The whiff of a sensuous perfume, the scent of a washed and powdered baby, the aroma of a steak on the grill—such smells help bring people together and bond them. In fact, olfaction and social affiliation are related in most mammals.

Thus, it should probably come as no surprise that the difficulty in identifying odors that many patients with a schizophrenia-spectrum disorder possess has been linked to the lack of a social drive that many also possess.

The finding comes from Dolores Malaspina, M.D., a clinical research psychiatrist with the New York State Psychiatric Institute, and Eliza Coleman, Ph.D., a New York University psychologist. Malaspina presented the discovery at the Ninth International Congress on Schizophrenia Research, held in Colorado Springs, Colo. It will also be published in the June Archives of General Psychiatry.

"This is an important finding, and it fits in with other data," Lili Kopala, M.D., told Psychiatric News. Kopala is a clinical professor of psychiatry at the University of British Columbia and a pioneer in olfaction-schizophrenia research.

Malaspina and Coleman gave a smell-identification test to 70 subjects with a schizophrenia-spectrum disorder—that is, 70 persons who met DSM-IV criteria for either schizophrenia or for schizoaffective disorder—and to 68 healthy controls. They found that the schizophrenia-spectrum subjects were, on the whole, considerably impaired in olfaction ability compared with the controls, although there were variations among the subjects. This finding did not surprise them since olfaction deficits have been identified previously in a number of patients with a schizophrenia-spectrum disorder. In fact, Kopala is believed to be the first scientist to report such deficits, in 1987. What Malaspina and Coleman wanted to learn, however, is whether there is any link between smelling difficulties in the schizophrenia-spectrum disorders and the possession of various positive symptoms, negative symptoms, depression, or lower intelligence often stemming from these illnesses. Thus, the researchers gave a battery of tests to their schizophrenia-spectrum subjects to determine whether they possessed such symptoms. Then they looked at the data to determine whether they could make a connection between possession of any of these symptoms and smell-identification scores.

Data shown
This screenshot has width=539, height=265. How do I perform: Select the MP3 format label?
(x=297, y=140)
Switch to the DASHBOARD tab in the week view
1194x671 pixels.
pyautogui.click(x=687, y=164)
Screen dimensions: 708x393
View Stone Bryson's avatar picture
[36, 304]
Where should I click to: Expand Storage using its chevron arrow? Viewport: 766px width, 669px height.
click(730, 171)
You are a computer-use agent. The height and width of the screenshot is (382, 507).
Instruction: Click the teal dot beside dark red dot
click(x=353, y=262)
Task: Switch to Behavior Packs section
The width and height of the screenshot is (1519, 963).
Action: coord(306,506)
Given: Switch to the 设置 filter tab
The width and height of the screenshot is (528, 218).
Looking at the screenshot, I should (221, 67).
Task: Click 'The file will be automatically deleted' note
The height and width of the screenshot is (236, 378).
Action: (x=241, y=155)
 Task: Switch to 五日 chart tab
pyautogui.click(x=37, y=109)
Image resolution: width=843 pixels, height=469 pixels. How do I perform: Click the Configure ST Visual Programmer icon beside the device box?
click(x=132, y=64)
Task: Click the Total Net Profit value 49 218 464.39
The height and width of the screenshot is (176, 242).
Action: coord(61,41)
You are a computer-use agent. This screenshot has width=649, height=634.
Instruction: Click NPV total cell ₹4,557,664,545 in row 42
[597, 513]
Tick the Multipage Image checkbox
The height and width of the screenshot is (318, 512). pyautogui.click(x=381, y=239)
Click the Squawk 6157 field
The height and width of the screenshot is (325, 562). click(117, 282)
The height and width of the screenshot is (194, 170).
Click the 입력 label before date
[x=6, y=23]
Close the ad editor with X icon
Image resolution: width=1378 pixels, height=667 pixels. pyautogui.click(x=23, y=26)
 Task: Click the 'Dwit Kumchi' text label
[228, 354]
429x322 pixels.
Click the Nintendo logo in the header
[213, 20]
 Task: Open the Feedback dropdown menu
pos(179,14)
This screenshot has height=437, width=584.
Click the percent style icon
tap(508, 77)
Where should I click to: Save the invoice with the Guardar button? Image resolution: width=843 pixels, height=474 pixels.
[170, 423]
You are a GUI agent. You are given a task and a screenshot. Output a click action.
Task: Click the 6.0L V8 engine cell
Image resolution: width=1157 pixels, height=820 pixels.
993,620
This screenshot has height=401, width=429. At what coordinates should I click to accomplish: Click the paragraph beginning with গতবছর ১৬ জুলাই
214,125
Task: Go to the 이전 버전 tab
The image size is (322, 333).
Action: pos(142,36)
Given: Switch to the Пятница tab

What to do
**a)** Answer these questions using the article on smell and schizophrenia:
(i) In which city was the Ninth International Congress on Schizophrenia Research held?
(ii) How many healthy controls took the smell-identification test?
(iii) In what year is Kopala believed to have first reported olfaction deficits in these patients?
**b)** Reproduce the part of the article on smell and schizophrenia starting with "The finding comes" and going on through "of General Psychiatry.".
**c)** Resume the article on smell and schizophrenia from its final sentence.

Answers in order
**a)**
(i) Colorado Springs, Colo.
(ii) 68
(iii) 1987

**b)**
The finding comes from Dolores Malaspina, M.D., a clinical research psychiatrist with the New York State Psychiatric Institute, and Eliza Coleman, Ph.D., a New York University psychologist. Malaspina presented the discovery at the Ninth International Congress on Schizophrenia Research, held in Colorado Springs, Colo. It will also be published in the June Archives of General Psychiatry.

**c)**
The researchers found a statistically significant link between lower intelligence and smelling difficulty and a statistically significant link between impaired social drive and smelling difficulty. Both links were independent of each other. And while intelligence explained 25 percent of the variance in smell-identification scores in schizophrenia-spectrum subjects, social drive explained another 23 percent of the variance. Thus, both intelligence and social drive together explained almost 50 percent of the variance.

It is the link between impaired social drive and smelling difficulty that especially intrigues the researchers because smelling and social bonding are so intimately connected in humans and other mammals.

The finding raises a host of fascinating questions. For instance, in the schizophrenia-spectrum disorders, might there be common neural bases between impaired social drive and olfaction difficulty? Do these common bases go awry early in life? After all, many schizophrenia scientists believe that schizophrenia is a neurodevelopmental disease. Also, could the level of difficulty that a schizophrenia-spectrum patient has in smelling reflect how much trouble he or she has in connecting to people?

Finally, does the finding have any implications for human evolution? Malaspina thinks it does. "The brain systems that evolved to process odors may be the very same brain systems that evolved to manage social relationships," she told Psychiatric News.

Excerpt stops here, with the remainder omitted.